Cochrane’s Riverfront Park is blessed with a beauty that Stoney Nakoda Chief Walking Buffalo would have regarded as a perfect classroom for “Nature’s University.”
June 21 is National Indigenous Peoples Day in Canada. What a great excuse to visit that classroom and see what wisdom the globetrotting goodwill ambassador from Morley might invite us to reflect on while strolling along the park’s scenic paths and relaxing on one of its friendly benches.
Walking Buffalo (George McLean, 1871–1967) was one of Mary Anna’s and my first mentors in the Stoney Nakoda way when we first arrived in the First Nation community in autumn 1965 as linguistic and Bible translation consultants. Over many wonderful meals together, he captivated us with stories of his worldwide travels with Moral Re-Armament (MRA, now known as Initiatives of Change).
In those critical years following World War II, he visited leaders in Europe, South Africa, Australia, New Zealand, and of course, Canada and the United States, proclaiming a message of reconciliation and healing through apology and forgiveness.
His legacy of goodwill is memorialized in Cochrane by his image on lamppost banners around town. Because so much of his wisdom was informed by lessons learned in Nature’s University, it was also natural that our town honoured his memory at the opening of Riverfront Park in 2015.
Ah yes, Riverfront Park, along the north side of the Bow River by Highway 22.
What a peaceful place to stroll along its paths by wetlands and among the wolf willow, larch, ash, spruce, poplar and ponderosa pine, and then to pause and listen to their voices, as Walking Buffalo might have done.

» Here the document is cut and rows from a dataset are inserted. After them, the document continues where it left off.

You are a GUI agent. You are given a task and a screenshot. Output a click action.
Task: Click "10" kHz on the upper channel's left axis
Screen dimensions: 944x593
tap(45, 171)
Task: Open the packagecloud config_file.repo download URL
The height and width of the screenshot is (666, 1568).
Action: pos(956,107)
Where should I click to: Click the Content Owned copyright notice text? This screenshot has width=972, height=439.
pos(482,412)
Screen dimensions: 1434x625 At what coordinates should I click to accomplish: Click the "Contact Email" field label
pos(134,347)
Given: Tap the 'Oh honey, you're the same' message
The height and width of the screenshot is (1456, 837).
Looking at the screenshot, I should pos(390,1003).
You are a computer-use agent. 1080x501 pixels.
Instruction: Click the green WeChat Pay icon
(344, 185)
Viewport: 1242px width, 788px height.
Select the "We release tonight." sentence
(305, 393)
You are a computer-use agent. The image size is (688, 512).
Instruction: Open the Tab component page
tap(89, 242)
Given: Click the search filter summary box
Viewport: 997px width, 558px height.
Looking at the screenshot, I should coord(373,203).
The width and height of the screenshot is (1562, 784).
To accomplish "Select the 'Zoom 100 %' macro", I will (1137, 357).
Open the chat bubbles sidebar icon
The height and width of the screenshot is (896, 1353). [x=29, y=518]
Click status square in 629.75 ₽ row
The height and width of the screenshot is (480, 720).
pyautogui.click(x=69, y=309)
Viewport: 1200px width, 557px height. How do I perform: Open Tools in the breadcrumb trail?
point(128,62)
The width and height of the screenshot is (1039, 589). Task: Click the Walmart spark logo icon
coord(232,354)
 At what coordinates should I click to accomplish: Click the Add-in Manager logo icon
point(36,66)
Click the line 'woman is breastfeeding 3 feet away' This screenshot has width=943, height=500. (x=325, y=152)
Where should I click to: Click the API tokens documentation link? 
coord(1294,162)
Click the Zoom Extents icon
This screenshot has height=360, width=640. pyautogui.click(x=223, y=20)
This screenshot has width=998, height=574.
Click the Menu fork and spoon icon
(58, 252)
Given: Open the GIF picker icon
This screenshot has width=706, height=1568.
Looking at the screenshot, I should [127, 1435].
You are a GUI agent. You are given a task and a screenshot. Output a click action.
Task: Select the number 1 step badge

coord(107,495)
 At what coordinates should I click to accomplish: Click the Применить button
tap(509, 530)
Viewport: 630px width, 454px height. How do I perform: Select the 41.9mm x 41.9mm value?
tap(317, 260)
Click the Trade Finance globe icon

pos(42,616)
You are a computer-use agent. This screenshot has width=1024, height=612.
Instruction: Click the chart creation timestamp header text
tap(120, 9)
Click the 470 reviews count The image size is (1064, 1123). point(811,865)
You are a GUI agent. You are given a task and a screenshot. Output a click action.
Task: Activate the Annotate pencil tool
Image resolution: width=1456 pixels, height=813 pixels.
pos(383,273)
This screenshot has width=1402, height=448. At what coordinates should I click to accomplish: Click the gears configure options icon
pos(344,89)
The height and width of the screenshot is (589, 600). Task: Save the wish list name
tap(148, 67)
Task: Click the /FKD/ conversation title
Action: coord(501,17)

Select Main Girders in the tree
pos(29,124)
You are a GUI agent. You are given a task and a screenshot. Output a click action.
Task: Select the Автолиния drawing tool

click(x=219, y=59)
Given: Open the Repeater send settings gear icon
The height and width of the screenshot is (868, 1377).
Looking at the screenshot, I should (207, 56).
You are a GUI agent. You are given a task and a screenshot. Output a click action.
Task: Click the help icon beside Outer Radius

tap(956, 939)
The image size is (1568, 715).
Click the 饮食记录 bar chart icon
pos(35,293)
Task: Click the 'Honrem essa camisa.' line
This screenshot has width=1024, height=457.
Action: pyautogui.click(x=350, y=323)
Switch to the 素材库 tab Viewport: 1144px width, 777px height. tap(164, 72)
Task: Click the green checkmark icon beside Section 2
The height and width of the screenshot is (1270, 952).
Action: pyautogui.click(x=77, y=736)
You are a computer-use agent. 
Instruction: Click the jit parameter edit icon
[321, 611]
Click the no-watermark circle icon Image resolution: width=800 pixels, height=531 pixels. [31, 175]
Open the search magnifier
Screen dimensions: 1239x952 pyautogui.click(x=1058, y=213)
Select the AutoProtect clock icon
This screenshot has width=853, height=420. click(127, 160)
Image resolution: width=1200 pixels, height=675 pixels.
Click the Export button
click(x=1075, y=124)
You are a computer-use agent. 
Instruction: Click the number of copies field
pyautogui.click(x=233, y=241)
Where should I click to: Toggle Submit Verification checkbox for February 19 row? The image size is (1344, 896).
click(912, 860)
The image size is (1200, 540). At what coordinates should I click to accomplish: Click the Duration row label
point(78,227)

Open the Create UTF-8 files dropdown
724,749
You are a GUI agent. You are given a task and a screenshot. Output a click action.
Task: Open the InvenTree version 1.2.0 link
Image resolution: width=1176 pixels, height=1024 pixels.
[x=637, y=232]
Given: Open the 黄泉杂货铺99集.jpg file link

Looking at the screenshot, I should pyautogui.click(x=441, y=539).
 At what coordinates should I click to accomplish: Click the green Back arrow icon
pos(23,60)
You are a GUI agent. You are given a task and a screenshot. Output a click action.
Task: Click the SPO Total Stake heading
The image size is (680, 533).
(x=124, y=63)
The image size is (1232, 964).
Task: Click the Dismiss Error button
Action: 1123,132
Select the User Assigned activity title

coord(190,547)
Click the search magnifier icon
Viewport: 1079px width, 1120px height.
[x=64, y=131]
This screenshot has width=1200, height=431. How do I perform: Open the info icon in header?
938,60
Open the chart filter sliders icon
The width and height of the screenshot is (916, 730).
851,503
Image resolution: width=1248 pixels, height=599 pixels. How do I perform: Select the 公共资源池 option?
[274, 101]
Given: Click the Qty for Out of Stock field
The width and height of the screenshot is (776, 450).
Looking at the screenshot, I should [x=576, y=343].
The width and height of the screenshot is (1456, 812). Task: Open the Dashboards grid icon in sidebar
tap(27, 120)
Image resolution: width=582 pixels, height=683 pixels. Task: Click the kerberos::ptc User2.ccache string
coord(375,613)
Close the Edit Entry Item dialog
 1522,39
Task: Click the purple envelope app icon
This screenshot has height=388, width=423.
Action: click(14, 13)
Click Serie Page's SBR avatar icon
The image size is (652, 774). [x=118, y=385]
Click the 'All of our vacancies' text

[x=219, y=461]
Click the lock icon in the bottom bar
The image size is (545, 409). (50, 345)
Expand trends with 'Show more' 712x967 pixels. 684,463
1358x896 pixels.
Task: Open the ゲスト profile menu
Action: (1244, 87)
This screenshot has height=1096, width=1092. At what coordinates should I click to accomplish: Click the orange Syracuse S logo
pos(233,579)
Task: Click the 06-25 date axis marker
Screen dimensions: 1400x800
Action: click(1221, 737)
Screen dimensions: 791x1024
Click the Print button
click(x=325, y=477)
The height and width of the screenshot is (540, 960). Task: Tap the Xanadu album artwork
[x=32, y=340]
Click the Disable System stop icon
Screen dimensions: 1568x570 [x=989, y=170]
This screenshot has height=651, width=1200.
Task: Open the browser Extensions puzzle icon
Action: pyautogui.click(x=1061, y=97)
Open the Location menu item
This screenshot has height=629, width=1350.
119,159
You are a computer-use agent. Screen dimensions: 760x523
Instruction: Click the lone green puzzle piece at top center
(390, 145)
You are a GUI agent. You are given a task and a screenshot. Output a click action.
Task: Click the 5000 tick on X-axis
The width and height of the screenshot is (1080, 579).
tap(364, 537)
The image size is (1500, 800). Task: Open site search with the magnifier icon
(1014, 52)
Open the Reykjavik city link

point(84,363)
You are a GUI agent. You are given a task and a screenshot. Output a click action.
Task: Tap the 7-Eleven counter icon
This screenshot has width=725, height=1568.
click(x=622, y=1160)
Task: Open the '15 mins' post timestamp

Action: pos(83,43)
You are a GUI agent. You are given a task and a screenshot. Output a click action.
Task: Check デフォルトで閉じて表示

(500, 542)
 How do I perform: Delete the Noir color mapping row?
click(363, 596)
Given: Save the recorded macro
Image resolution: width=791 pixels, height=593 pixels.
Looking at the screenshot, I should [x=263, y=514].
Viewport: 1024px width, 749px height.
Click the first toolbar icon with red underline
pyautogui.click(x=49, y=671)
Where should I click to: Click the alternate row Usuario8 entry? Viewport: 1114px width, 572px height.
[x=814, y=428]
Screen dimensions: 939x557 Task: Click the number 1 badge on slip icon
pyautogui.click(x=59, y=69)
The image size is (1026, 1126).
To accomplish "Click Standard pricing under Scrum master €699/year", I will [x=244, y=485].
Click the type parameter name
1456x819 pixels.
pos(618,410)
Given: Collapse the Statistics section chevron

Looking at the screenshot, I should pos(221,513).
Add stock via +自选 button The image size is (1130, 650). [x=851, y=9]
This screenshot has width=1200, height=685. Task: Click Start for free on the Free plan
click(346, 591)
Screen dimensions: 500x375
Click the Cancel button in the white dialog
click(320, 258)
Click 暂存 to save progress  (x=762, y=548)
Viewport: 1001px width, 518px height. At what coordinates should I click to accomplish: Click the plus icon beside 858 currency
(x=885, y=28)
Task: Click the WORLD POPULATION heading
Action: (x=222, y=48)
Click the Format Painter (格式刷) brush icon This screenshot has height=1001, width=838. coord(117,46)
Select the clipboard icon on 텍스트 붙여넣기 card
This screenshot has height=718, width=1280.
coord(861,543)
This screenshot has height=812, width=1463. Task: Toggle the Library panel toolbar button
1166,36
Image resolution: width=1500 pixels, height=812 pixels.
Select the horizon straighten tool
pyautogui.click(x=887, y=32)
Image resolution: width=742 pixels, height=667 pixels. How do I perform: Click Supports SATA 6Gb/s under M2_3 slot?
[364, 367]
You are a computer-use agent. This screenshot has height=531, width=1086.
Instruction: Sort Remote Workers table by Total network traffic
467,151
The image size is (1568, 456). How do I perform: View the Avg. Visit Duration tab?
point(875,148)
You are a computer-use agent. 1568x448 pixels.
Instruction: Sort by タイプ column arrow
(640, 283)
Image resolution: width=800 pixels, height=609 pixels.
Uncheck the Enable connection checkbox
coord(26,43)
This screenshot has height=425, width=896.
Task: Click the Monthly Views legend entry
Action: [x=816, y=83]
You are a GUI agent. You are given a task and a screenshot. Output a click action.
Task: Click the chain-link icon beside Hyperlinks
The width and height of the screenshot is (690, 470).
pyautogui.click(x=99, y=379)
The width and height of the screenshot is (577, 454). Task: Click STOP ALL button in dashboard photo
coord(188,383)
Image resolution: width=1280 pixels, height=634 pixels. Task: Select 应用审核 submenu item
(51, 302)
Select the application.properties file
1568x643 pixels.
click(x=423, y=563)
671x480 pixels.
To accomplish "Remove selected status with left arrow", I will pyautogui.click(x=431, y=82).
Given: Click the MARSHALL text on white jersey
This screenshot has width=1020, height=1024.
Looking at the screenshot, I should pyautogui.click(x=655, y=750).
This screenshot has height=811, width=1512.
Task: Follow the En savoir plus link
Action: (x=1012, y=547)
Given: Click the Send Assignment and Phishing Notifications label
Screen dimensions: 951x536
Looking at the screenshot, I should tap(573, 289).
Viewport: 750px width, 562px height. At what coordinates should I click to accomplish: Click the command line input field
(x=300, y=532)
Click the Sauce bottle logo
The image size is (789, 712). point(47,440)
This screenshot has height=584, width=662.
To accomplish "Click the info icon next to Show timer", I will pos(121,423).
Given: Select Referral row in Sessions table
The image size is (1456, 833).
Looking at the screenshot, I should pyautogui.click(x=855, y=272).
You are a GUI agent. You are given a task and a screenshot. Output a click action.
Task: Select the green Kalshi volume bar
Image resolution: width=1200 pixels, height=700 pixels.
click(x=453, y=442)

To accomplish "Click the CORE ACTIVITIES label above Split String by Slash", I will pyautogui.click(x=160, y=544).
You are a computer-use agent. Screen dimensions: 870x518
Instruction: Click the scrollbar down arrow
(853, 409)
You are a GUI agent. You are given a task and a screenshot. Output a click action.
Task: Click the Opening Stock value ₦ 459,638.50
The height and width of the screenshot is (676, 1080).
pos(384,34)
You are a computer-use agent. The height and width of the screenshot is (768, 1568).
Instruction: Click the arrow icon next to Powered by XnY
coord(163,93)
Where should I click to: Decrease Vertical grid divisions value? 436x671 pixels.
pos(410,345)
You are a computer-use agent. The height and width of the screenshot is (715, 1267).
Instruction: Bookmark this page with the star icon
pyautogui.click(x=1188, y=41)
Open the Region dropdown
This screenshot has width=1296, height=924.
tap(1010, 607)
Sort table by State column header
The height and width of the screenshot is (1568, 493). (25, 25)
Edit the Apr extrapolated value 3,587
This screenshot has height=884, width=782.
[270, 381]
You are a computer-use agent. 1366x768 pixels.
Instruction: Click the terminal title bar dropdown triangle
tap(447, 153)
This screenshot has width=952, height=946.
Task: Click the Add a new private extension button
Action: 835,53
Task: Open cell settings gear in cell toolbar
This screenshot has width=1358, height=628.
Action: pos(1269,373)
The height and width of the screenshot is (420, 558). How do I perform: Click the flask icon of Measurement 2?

Indeed, this was one of the first lessons I learned from him those many years ago – a lesson so in keeping with Stoney Nakoda teachings around wazin îchinabi “oneness”; ahopabi “respect”; and oyade “peace, community, town” – values deeply rooted in the listening heart.
Thus, Walking Buffalo would often say: “Consider all the different kinds of trees there are in the forest. But they don’t fight with each other. They get along together just fine; they live in harmony.”
And then the healer of nations would add: “Why can’t we?”